I am busy as I can be! My BSN (Bachelor of Science in Nursing) program is killing me, and I’ve been told by those who seem to know that I have enrolled in the hardest one available. I’ve got only today to finish my homework for the week, and my daughter’s birthday dinner is tonight. I tried to stay up late last night and do as much as I could but wimped out by 10:30. Today, I was under pressure from two of the ladies in program (who have what I want) to go to the Wednesday Noon meeting 12 miles or 26 minutes from my house. I’ve never been to that meeting before, but I was avoiding it with prejudice. What a hassle! It’s not just an hour out of the day. It’s an hour sucked smack dab out of the middle of my day, when I’ve got a hundred things to do and none of them require that I listen to a bunch of ladies talk about their food problems for an hour at a place half an hour away from my house right at the time of day I should be eating my abstinent meal and tending to the business of not making myself crazy with overdue work and failing grades! (If you didn’t read that last sentence with a growling scream in your voice you did it wrong. Try again.)
I went. (Now feel the silent, humiliated eye-roll.)
Sure enough, there were no dudes at this meeting but me, and the girls all talked about how their shared group text chain is one of the things that helps them the most. Oh, heck no!! I’m not having any part of a group text chain. Let me off that merry-go-round right now!
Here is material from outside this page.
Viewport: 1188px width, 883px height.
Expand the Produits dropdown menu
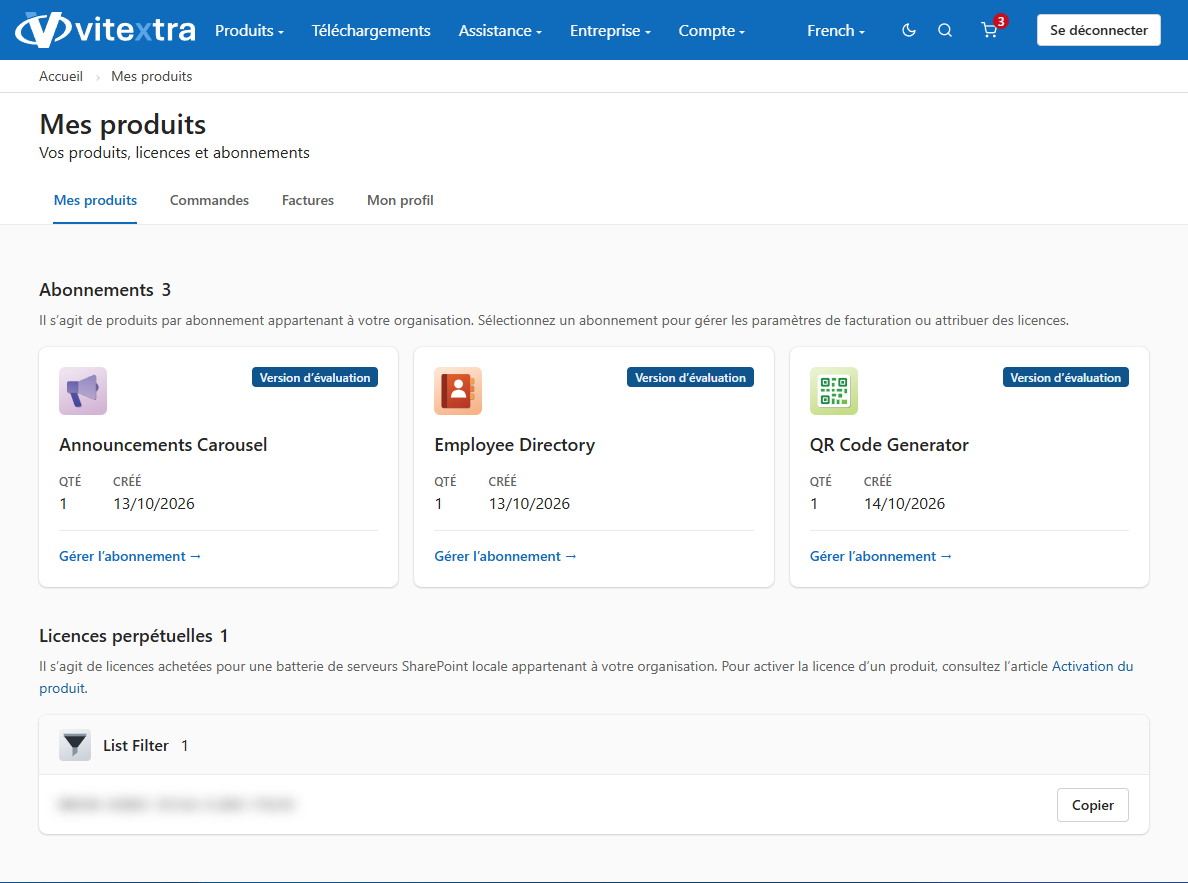(249, 30)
I’m a night shift nurse, and don’t need to be reminded to mute my phone every morning before I go to bed just so I can sleep through the incessant chimes from these day-dwellers’ feel-good messages and memes.
Just about the time I was feeling like I couldn’t use anything in the room, someone read the line from the Big Book that addresses the drinker who would not follow along:
“If he thinks he can do the job in some other way, or prefers some other spiritual approach, encourage him to follow his own conscience. …Let it go at that” (AA, p 95, emphasis mine).
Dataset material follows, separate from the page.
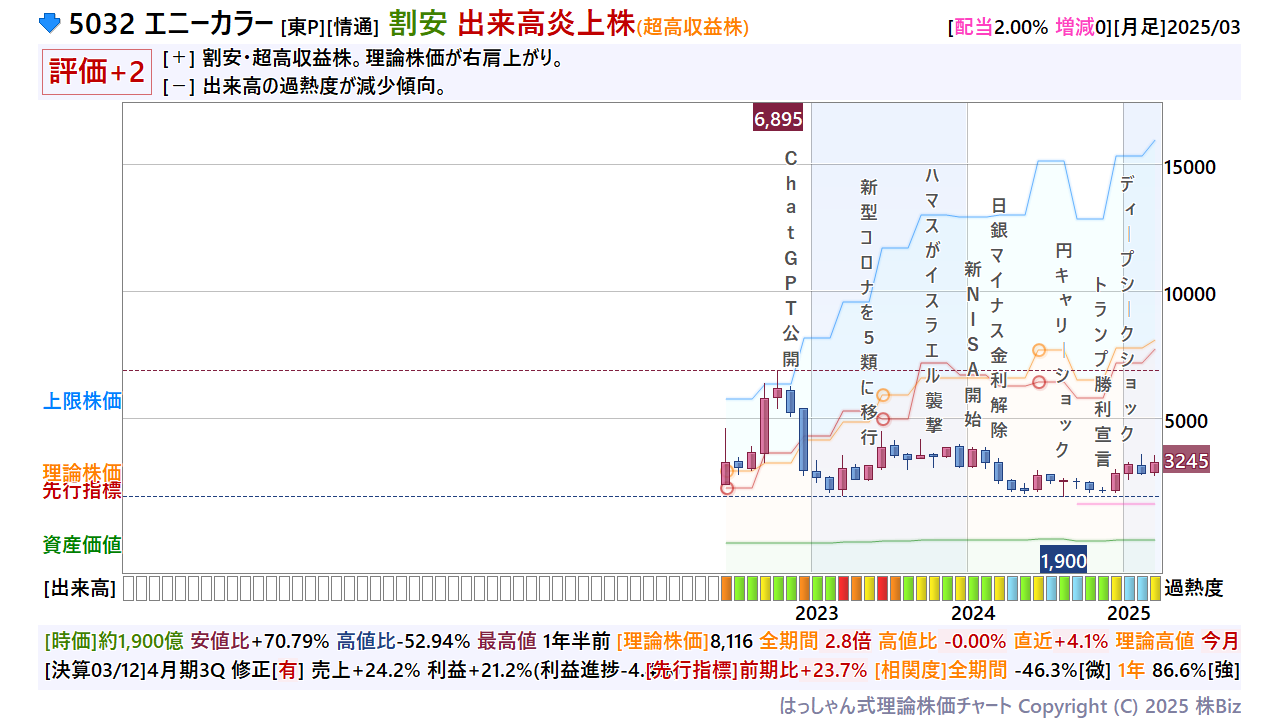Click the 理論株価 legend label
The image size is (1280, 720).
pos(82,472)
Oh, crap! I’m the addict who won’t follow along with those in recovery! I’m the one thinking I’ve got a better way, a shortcut, something without all the bells and whistles that come with a newcomer’s program. Part of me believes that I can do this on my own or in an advanced pattern, without all the tools it took to build my recovery in the beginning. Dang it! I started to pay attention and let what was going on sink in. Something amazing happened — they started to make sense.
While I was at this meeting and in the sharing that followed, I was both nurtured and encouraged by people who had gone through circumstances that were remarkably similar to mine. One chose a path that made me feel like I had permission to quit my demanding college program if it was to preserve something important like my sanity or marriage. Another let me rant about how unique my situation was, but kept assuring me God would let me know what His will is. It was encouraging to have someone speak those words over me even though I, myself, pray all the time for knowledge of God’s will for me and the power to carry it out.
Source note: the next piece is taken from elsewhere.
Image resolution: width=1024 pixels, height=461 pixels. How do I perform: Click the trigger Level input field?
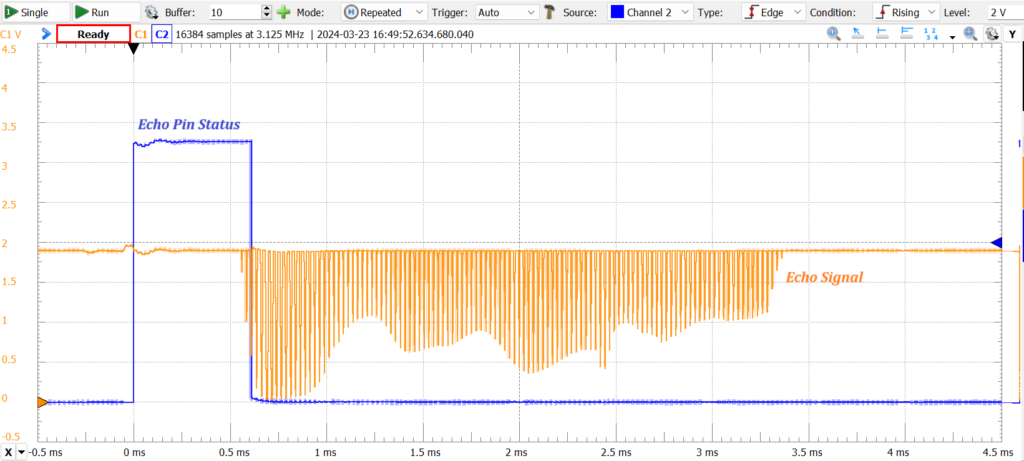point(1003,13)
The truth was I needed that meeting. I may be really behind schedule, especially now that I’ve added all this journaling to my distraction from homework, but I needed to take care of me, even if that meant taking a big bite out of what I thought was the productive part of my day. The ridiculous thing is, if I had bothered to accept what is in the literature, written by hundreds of successful people who came before me, I might have known that the tool of meetings is one cornerstone of a well built recovery structure.
“Together we get better!”
By the way, in case I disappointed anyone with the candor of my sick thinking … good! It’s my sick thinking that proves just how badly I need recovery. I’ve strung 16 days together after a one-night binge disrupted nine years of abstinence. That’s how serious this thing is.